Le traité est inspiré par la mort de Henri II à la suite d’un tournoi. Paré décrit la blessure porté à l’œil par le coup de lance et l’autopsie. Intéressante illustration gravée sur bois: à commencer par l’admirable portrait, dans un médaillon ovale, figurant l’auteur à l’âge de quarante-cinq ans. Parmi les bois dans le texte, certains sont empruntés à Vésale; en revanche ceux représentant les instruments de chirurgie illustrent ses propres inventions.
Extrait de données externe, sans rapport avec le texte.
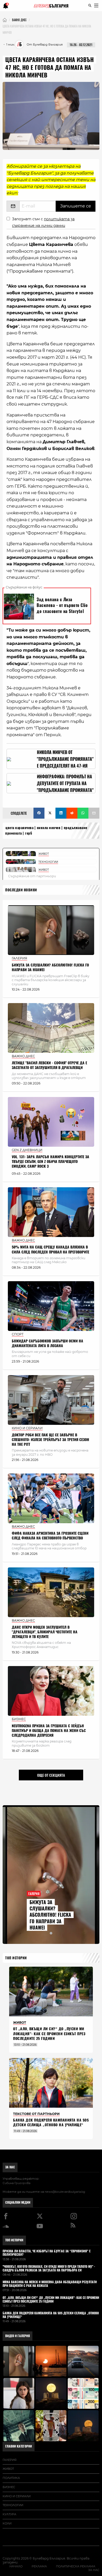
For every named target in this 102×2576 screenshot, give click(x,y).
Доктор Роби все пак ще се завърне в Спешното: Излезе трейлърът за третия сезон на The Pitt (50, 1439)
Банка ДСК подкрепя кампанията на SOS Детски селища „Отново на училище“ (51, 2122)
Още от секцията (51, 1775)
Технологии (13, 2505)
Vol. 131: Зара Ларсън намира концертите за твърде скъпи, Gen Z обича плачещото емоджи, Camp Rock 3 (50, 1161)
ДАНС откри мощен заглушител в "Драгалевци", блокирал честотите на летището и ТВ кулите (44, 1632)
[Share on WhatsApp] (82, 813)
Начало (15, 2566)
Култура (9, 2514)
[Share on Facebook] (38, 813)
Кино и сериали (17, 2496)
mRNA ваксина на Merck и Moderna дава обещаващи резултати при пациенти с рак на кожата (50, 2284)
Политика (11, 2478)
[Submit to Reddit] (71, 813)
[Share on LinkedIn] (60, 813)
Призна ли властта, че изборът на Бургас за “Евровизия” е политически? (46, 2253)
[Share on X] (49, 813)
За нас (10, 2167)
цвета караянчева (19, 827)
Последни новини (21, 890)
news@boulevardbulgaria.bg (65, 2191)
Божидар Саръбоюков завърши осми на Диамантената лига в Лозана (47, 1343)
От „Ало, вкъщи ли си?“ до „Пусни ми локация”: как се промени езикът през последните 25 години (49, 2033)
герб (28, 833)
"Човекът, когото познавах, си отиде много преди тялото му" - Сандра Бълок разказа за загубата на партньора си (49, 2268)
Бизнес (9, 2487)
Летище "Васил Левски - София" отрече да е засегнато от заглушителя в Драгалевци (49, 1065)
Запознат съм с (43, 222)
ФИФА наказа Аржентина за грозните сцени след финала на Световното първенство (50, 1535)
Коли (7, 2523)
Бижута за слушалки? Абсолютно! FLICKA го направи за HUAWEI (50, 967)
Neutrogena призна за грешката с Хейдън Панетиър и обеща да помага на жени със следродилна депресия (49, 1730)
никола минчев (49, 827)
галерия (9, 2460)
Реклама (39, 2566)
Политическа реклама (75, 2566)
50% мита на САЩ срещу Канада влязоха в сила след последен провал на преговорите (50, 1249)
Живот (8, 2469)
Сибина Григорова (16, 2183)
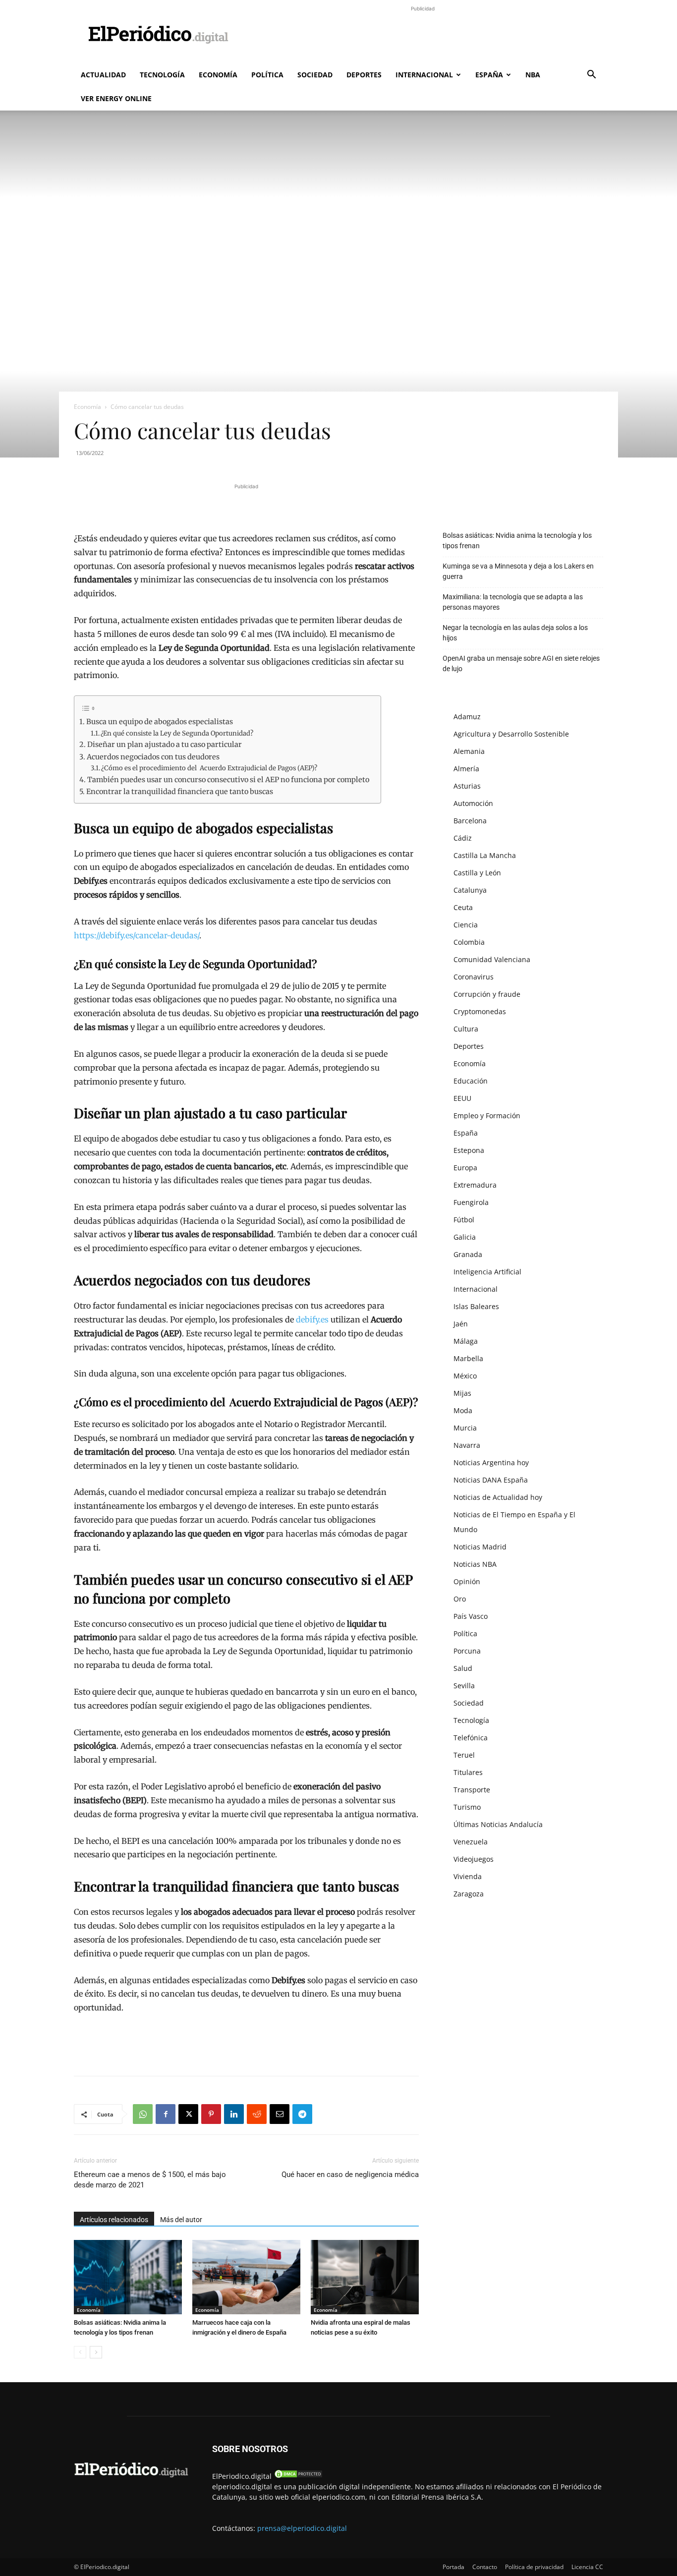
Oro (459, 1598)
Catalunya (470, 890)
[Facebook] (165, 2114)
On notera enfin les gravures expliquant sa pratique d’une chirurgie faciale et celles qui décrivent d’ingénieuses prothèses.

Very rare first edition.

Device on title-page, portrait on verso (attributed to Jean Cousin), 74 woodcuts of anatomy and surgical instruments, privilege leaf at end,

Doe 12; B.M. STC, p.337; Durling 3524; Waller 7170; Cushing Coll. p.75; not in Wellcome or Adams.

Some of the anatomical illustrations in this book are copies from Vesalius, but others are new here.
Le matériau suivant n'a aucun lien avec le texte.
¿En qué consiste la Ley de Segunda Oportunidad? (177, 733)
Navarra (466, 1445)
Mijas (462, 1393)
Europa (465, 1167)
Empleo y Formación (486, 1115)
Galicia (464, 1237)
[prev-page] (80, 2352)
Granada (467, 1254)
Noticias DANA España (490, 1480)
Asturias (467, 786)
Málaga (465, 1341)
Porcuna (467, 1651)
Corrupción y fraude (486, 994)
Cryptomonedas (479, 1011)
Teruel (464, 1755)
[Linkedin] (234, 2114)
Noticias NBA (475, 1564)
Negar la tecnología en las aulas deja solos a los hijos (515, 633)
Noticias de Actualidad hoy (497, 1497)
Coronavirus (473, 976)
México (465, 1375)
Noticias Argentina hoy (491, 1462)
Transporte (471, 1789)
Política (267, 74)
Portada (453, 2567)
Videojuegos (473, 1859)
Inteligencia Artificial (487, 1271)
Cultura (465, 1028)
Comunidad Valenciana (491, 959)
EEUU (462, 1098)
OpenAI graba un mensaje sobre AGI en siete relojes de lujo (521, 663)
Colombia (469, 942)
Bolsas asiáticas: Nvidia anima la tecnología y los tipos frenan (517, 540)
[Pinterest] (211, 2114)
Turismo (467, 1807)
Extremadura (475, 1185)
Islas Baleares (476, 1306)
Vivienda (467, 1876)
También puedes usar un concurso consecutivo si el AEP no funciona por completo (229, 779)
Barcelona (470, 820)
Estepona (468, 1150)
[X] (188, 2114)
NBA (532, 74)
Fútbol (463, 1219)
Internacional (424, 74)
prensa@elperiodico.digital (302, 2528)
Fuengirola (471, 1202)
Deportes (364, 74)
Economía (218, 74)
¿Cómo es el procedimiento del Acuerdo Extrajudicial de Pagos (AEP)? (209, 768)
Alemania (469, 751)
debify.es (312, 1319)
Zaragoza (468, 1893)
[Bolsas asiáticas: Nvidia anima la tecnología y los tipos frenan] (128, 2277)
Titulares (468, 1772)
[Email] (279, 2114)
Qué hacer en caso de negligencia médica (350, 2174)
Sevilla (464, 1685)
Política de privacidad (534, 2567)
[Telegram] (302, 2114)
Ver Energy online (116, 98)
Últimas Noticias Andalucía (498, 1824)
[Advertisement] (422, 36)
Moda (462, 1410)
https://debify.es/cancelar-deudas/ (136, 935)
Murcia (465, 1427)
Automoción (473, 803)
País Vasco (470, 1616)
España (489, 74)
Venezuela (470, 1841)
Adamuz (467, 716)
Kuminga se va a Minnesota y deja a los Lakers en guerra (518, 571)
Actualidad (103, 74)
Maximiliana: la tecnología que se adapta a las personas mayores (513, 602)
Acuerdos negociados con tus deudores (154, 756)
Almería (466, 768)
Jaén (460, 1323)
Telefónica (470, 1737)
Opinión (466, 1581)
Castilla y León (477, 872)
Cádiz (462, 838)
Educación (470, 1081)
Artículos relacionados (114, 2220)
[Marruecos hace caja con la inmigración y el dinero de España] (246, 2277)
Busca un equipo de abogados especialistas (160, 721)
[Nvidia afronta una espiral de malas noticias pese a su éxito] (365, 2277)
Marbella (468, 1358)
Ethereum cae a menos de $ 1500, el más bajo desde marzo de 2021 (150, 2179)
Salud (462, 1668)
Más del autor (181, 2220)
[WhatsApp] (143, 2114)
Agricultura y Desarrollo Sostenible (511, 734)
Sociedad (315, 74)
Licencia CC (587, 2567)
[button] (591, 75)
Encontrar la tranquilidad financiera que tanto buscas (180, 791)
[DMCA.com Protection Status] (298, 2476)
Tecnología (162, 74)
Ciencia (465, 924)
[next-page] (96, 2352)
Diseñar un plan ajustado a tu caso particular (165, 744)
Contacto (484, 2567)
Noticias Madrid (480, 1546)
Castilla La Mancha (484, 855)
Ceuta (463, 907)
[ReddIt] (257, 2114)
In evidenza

The octavo monographs published by Pare before the collected works first appeared in 1575 are now all extremely rare. The best collection of them which is recorded was made by Dr. Harvey Cushing about fifty to sixty years ago. Though Sir William Osier’s statement that ‘only a few copies of each are known’ is perhaps slightly exaggerated, it is true to say that outside the old medical libraries copies of these books are now hardly ever seen. In the whole range of BAR only two of them are recorded, one in 1917 and another in 1926; another was in the Butler sale of 1911 (not in the Wellcome Library).

None of these was a copy of this work.

Ambroise Pare’s contributions to surgery were revolutionary. The son of an artisan, trained as a barber-surgeon, Pare became a military surgeon and eventually attained the rank of premier chirurgien du roi under Charles IX and Henri II.
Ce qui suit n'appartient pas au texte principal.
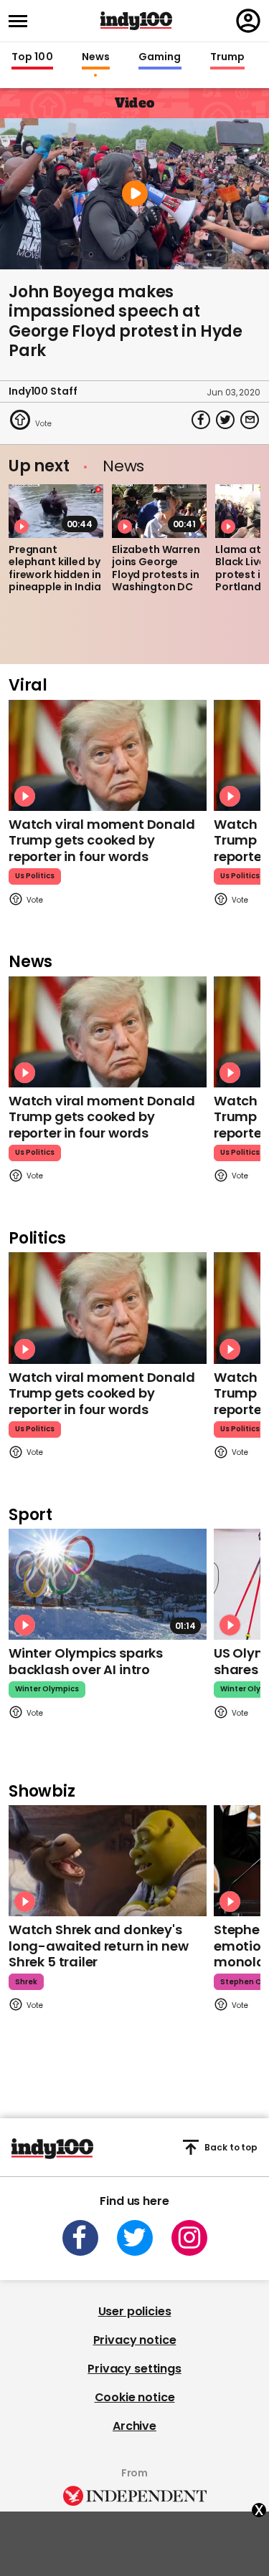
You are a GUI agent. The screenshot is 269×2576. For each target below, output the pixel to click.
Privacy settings (134, 2368)
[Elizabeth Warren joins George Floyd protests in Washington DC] (159, 510)
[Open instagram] (189, 2238)
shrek (26, 1981)
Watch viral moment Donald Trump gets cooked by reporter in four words (102, 840)
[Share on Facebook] (201, 419)
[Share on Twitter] (225, 419)
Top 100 (32, 57)
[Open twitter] (135, 2238)
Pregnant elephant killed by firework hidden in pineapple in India (54, 568)
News (96, 57)
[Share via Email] (249, 419)
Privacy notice (134, 2340)
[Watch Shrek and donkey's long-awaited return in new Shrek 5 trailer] (108, 1860)
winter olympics (47, 1688)
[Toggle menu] (22, 21)
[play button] (134, 193)
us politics (35, 875)
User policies (134, 2311)
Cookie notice (135, 2397)
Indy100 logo (136, 21)
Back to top (231, 2147)
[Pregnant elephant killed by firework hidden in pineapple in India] (56, 510)
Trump (227, 57)
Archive (134, 2426)
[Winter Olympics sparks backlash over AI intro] (108, 1584)
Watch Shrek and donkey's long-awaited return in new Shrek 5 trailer (98, 1946)
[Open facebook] (80, 2238)
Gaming (159, 57)
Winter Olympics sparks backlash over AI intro (86, 1661)
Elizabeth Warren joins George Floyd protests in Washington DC (156, 568)
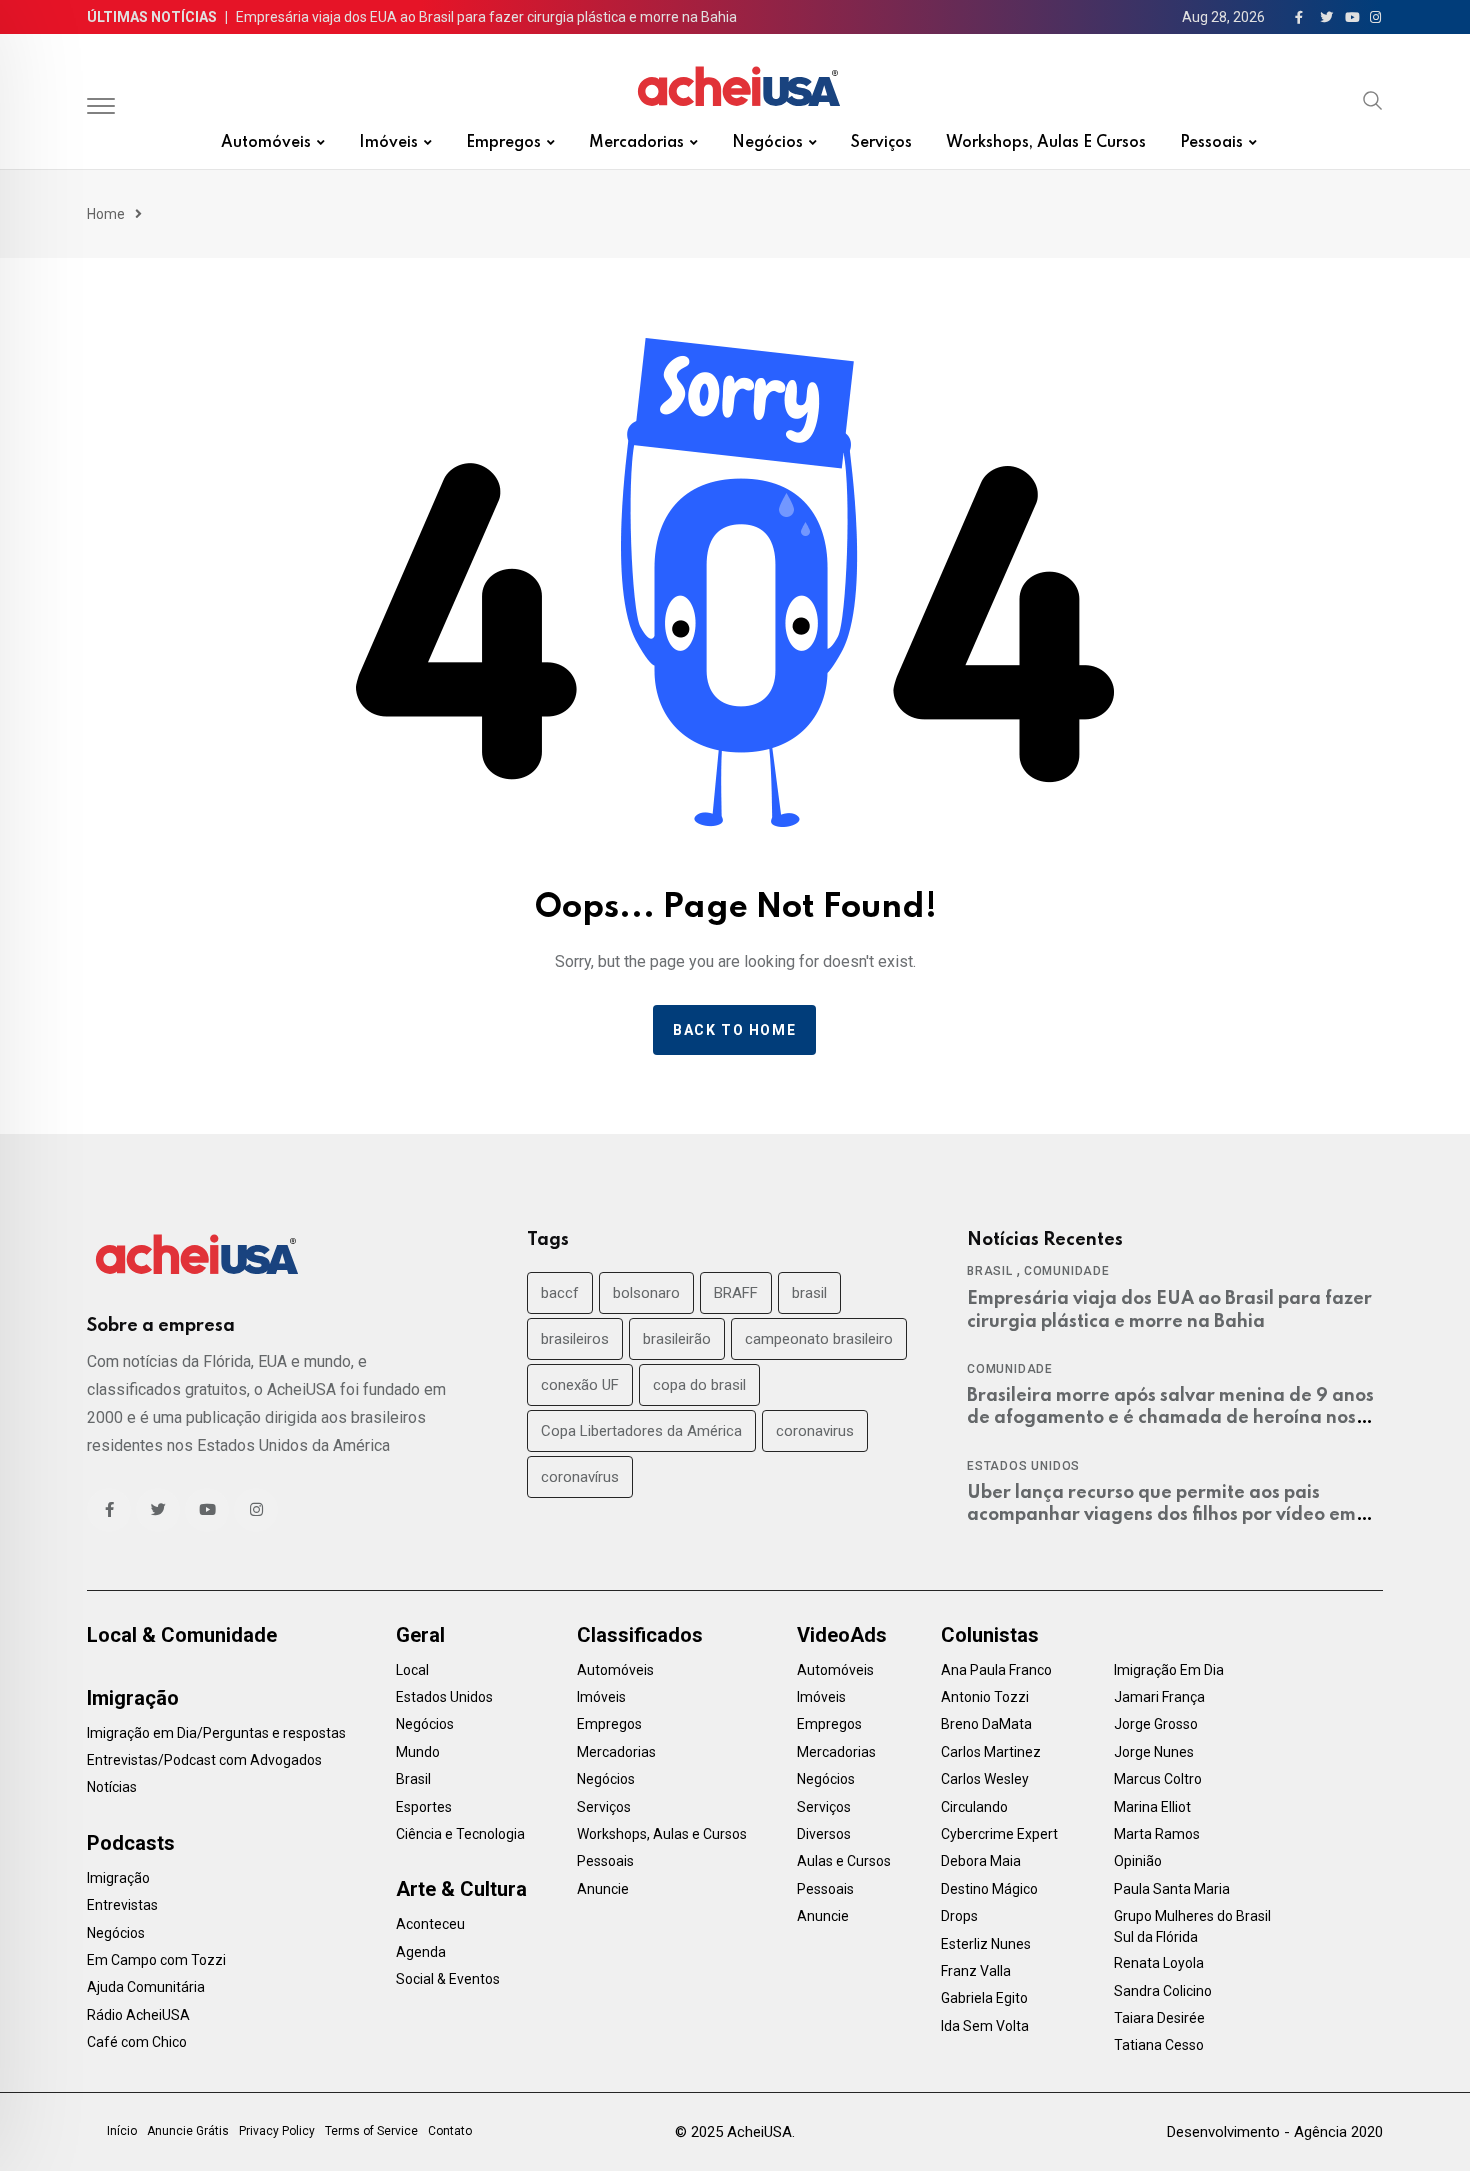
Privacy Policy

Having accidentally discovered, in the heat of the battle of Turin in 1536, that the gentle dressing of gunshot wounds possessed curative powers far superior to the traditional painful technique of cauterization, Pare pursued this unheard-of treatment, experimenting with various dressings, and published his discoveries in 1545 in his first book, La methode de traicter les playes.

Pare continued to develop his empirically based surgical methods, which included the practice of ligaturing blood vessels after amputation to control hemorrhage as well as improvements in obstetrical surgery, and he invented new surgical instruments for his purposes. His innovations won him both the fervent support of his noble clientele and the violent opposition of the medical establishment, culminating in attempts by the Paris Faculty of Medicine to suppress his works, which were particularly widely disseminated because of their use of the vernacular. For a time after Pare’s death his writings continued to circulate throughout Europe, but in France the reactionary pressure of medical academia forced a reversion to the old methods within 50 years. Pare’s discoveries were not to be revived until the abolition of the Faculty of Medicine during the French Revolution.

The present work is a treatise on the treatment of head wounds, written in response to an inquiry following the accidental death in 1559 of Henri II, who was struck in the eye by a lance during a wedding tournament. The first part (L’anatomie de la teste humaine) is devoted to the anatomy of the head and cranial regions and is illustrated with woodcuts after Vesalius. In the second part (La methode de traicter les playes & fractures de la teste) Pare describes his methods of treatment of head wounds, skull fractures, and diseases of the facial organs, illustrating the text with abundant figures of his surgical instruments.

Extremely rare edition published during Pare’s lifetime.

Très bel exemplaire dans une fine reliure en maroquin de Chambolle-Duru.